II. Definitions
- Insulin
- Insulin is a polypeptide produced by pancreatic beta cells, with release stimulated by Blood Glucose concentration
- Insulin promotes energy utilization via Glycolysis, and energy storage as glycogen, Protein and Triglycerides
- First used in Diabetes Mellitus in 1922, by Drs Banting and Best
-
Bolus Insulin (short-acting)
- Similar to physiologic Insulin, with immediate onset (15-30 min) and short duration (2 to 4 hours)
- Primarily covers short-term Blood Glucose spikes with meals
-
Basal insulin (long-acting)
- Long-acting coverage to maintain Blood Glucose control throughout the day, between meals
- Mimics the low level continuous Insulin release by a normal human Pancreas
- Insulin Glargine (Lantus) and similar agents that last approximately 24 hours have largely replaced NPH Insulin (12 hour duration)
- Insulin Analog
- Historically, short-acting Regular Insulin has been sourced from animal Pancreas (pigs, cows)
- As of the 1980s, human Insulins were synthesized in Bacteria
- Synthetic Insulins have since been modfied for rapid onset bolus (e.g. Lispro) and longer-acting basal (e.g.
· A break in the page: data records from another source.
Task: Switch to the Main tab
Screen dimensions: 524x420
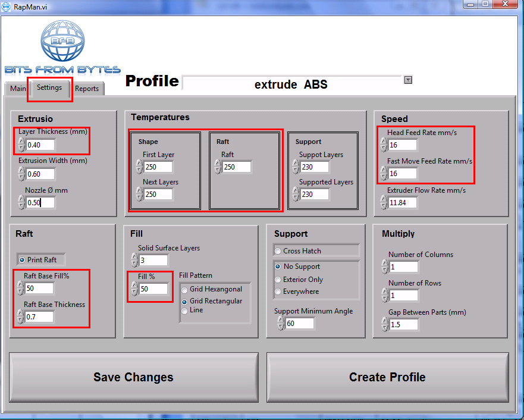Action: [18, 89]
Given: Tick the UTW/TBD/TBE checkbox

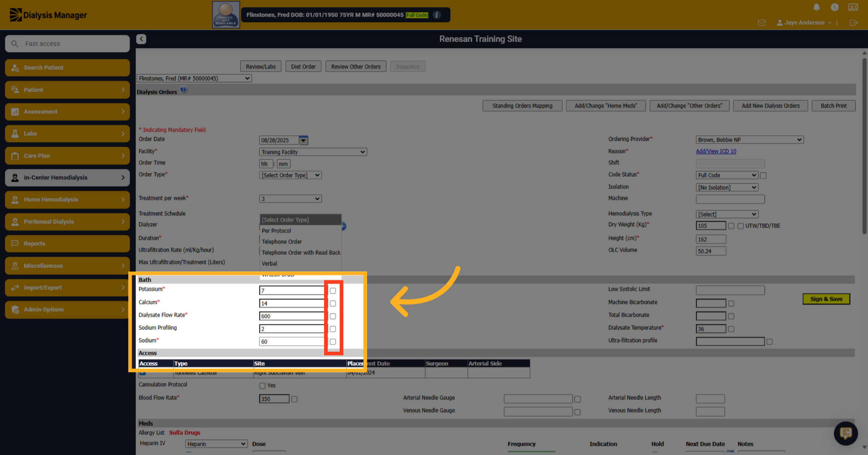Looking at the screenshot, I should tap(741, 226).
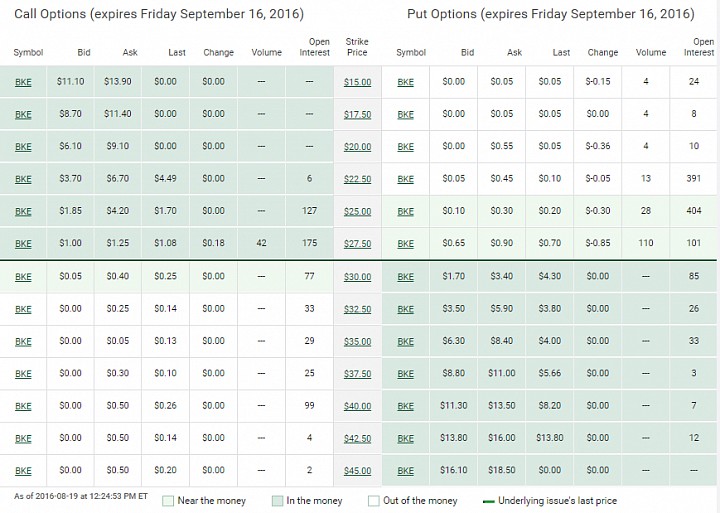Open the $32.50 strike price link
This screenshot has height=513, width=720.
click(357, 309)
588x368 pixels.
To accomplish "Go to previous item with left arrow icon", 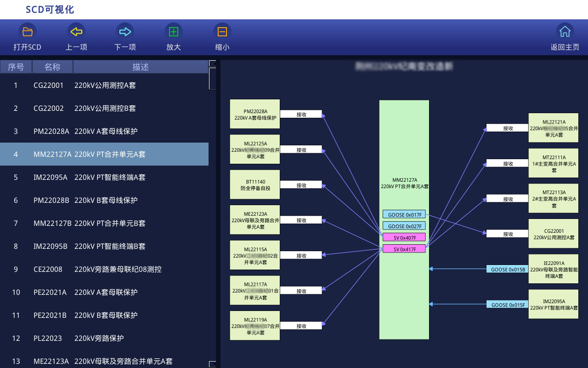I will click(76, 32).
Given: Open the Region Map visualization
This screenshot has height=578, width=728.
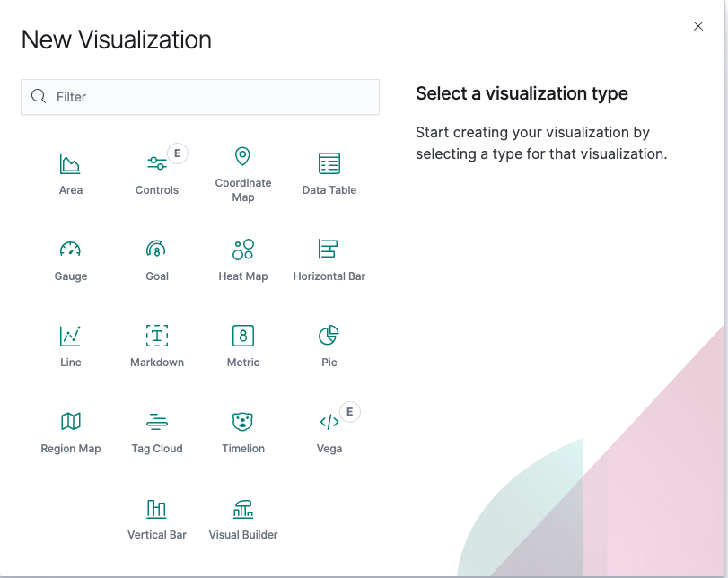Looking at the screenshot, I should (x=71, y=430).
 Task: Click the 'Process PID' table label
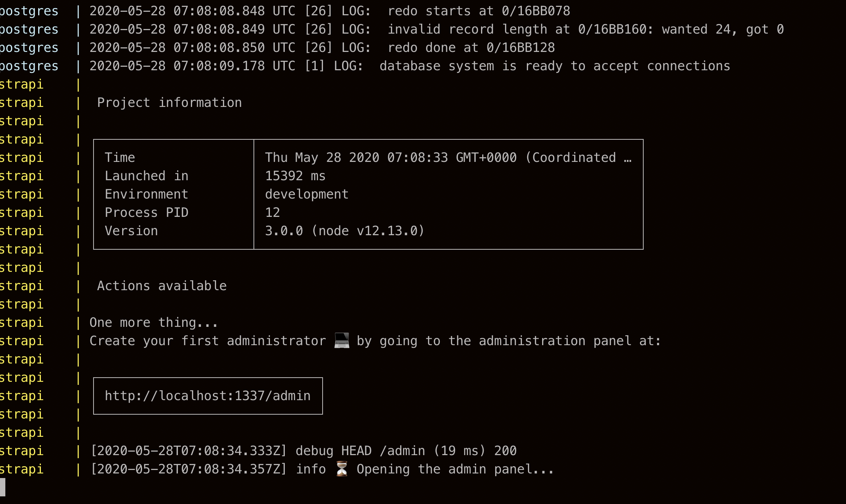coord(147,213)
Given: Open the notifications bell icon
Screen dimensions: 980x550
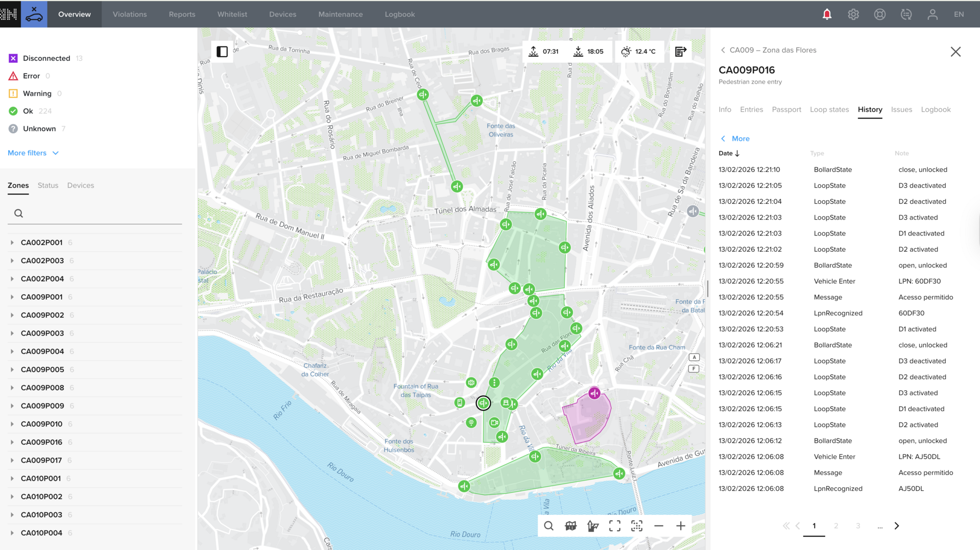Looking at the screenshot, I should 827,14.
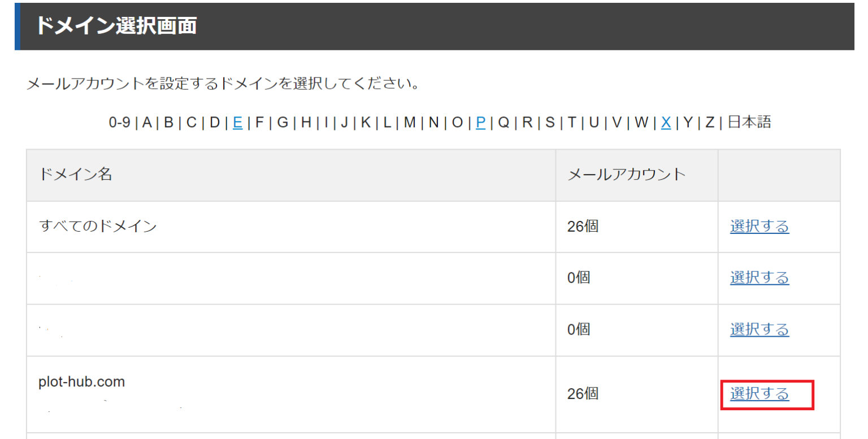Click letter A in alphabet filter
Viewport: 868px width, 439px height.
pos(147,122)
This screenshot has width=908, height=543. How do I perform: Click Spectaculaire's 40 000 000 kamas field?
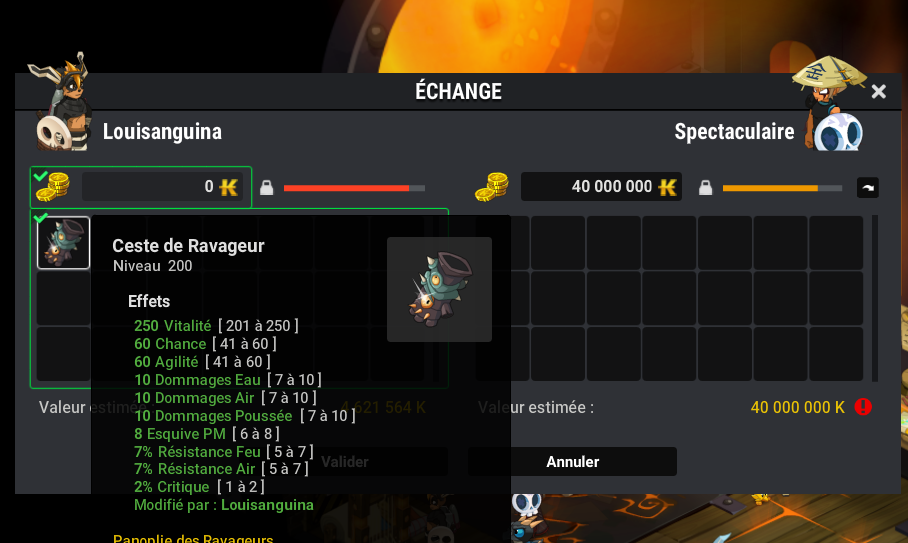point(601,186)
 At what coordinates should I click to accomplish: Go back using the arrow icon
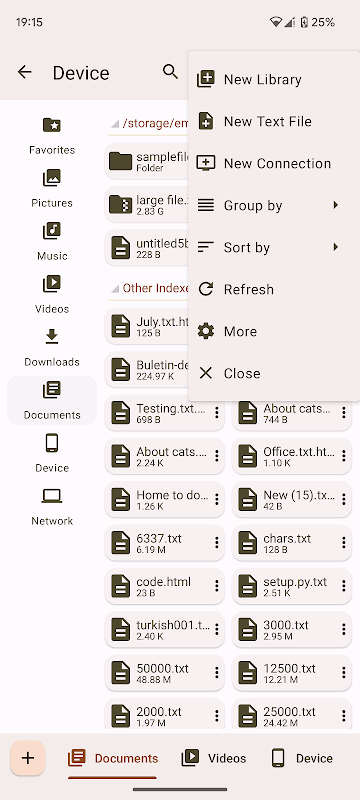pyautogui.click(x=24, y=72)
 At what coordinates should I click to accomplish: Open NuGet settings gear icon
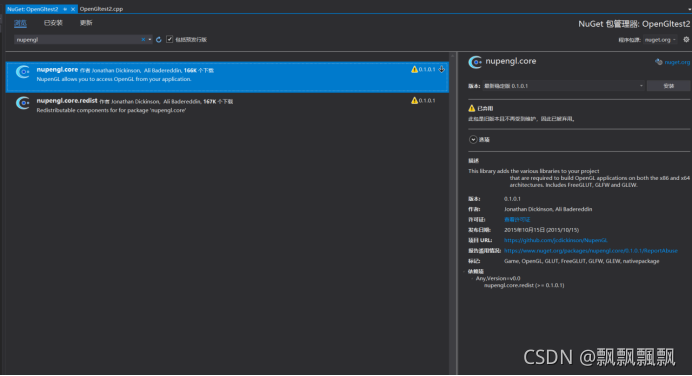[686, 39]
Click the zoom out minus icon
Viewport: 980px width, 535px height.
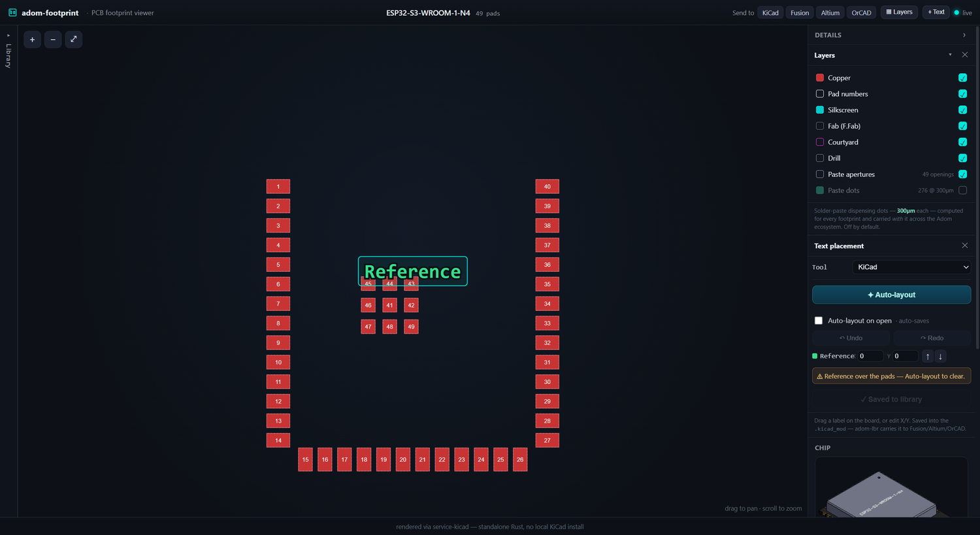[x=53, y=39]
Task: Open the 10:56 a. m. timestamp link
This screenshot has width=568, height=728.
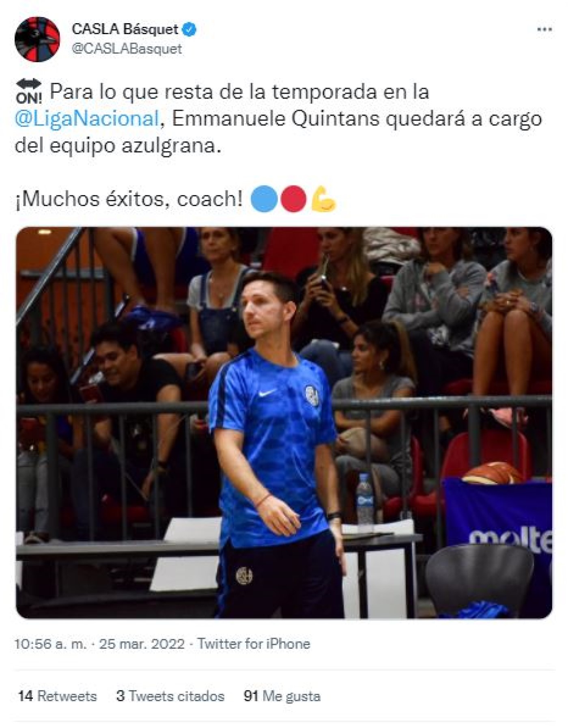Action: (50, 644)
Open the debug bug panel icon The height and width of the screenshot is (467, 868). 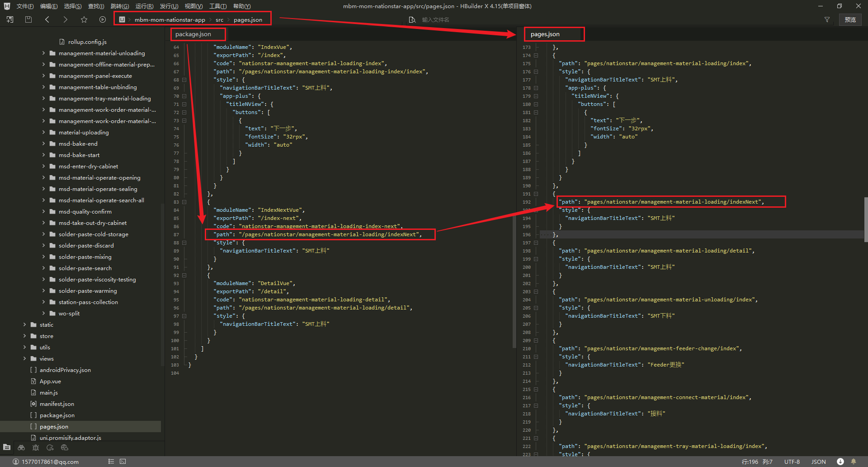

Glargine)
III. Physiology
- Images
-
Blood Glucose
- Released from hepatic stores between meals
- Derived from ingested Carbohydrates
- Postprandial Glucose >20 fold over hepatic release
- Insulin
- General
- Insulin is a polypeptide produced by pancreatic beta cells
- Insulin release stimulated by increased Blood Glucose concentration
- Insulin release is also stimulated by glucogenic Amino Acids (all Amino Acids except Leucine and Lysine)
- Insulin response to Glucose is linear
- Overall Insulin effects
- Promotes Glucose uptake by liver and Muscle and for storage as glycogen
- Promotes cellular uptake of Amino Acids and Protein synthesis
- Promotes hepatic synthesis of Fatty Acids, VLDL transport to adipose for Triglyceride storage
- Promotes Glycolysis for energy utilization
- Suppresses Gluconeogenesis
- Muscle Effects
- Increased synthesis of Glycogen, Protein and Triglycerides
- Increased Glucose transport into Muscle Cells
- Hepatic Effects
- Increased synthesis of Glycogen and Protein
- Increased Glucose transport into Muscle Cells
- Increased Glucose utilization for energy (Glycolysis, TCA Cycle)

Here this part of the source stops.